Each record that follows is to be reproduced character for character, pictures excepted.

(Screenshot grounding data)
------------------------------------
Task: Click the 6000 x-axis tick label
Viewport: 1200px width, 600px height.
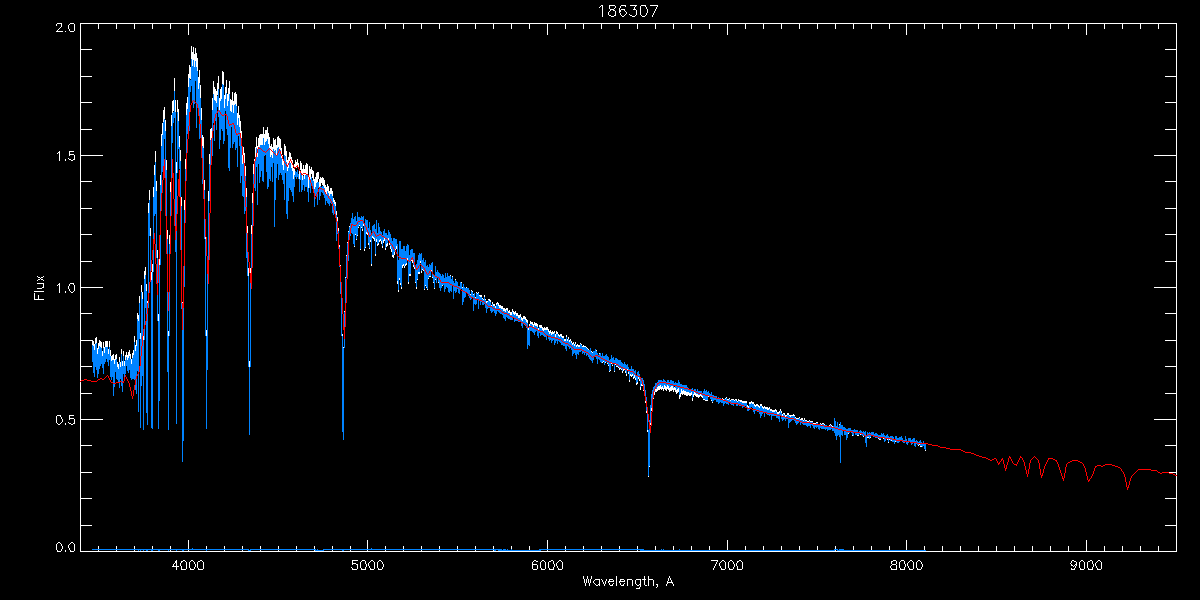Action: click(x=547, y=564)
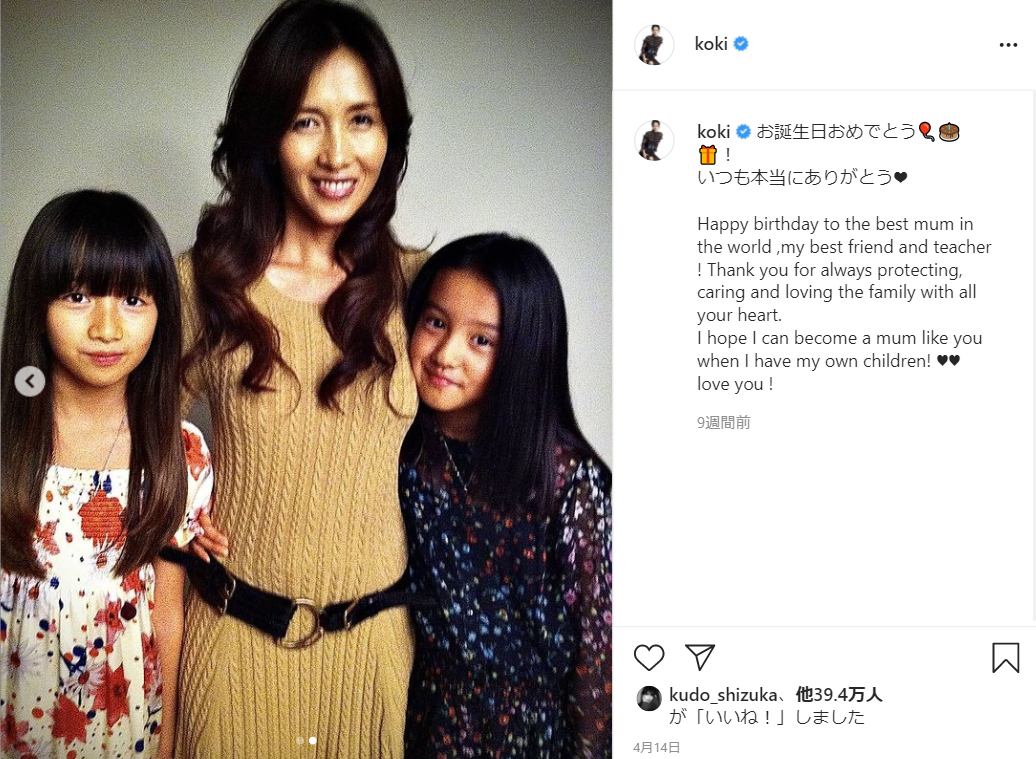
Task: Click the English birthday message text
Action: pos(844,304)
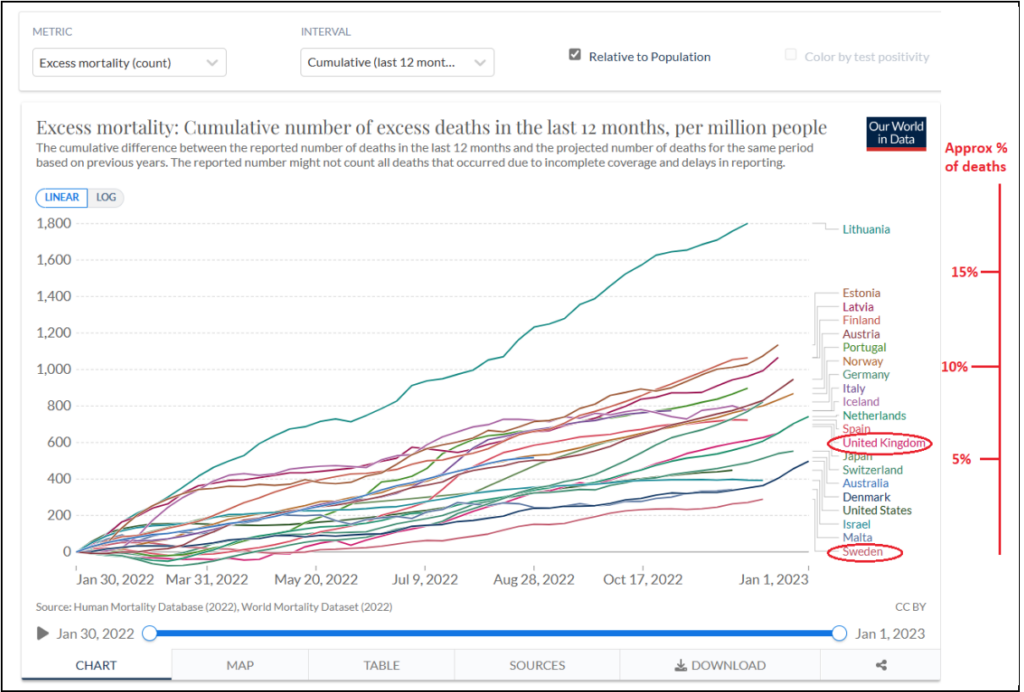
------------------------------------
**SOLUTION FOR THIS EXERCISE**
Task: Click the 6000 x-axis tick label
Viewport: 1200px width, 600px height.
Action: click(x=547, y=564)
Task: Click the English birthday message text
Action: pos(844,304)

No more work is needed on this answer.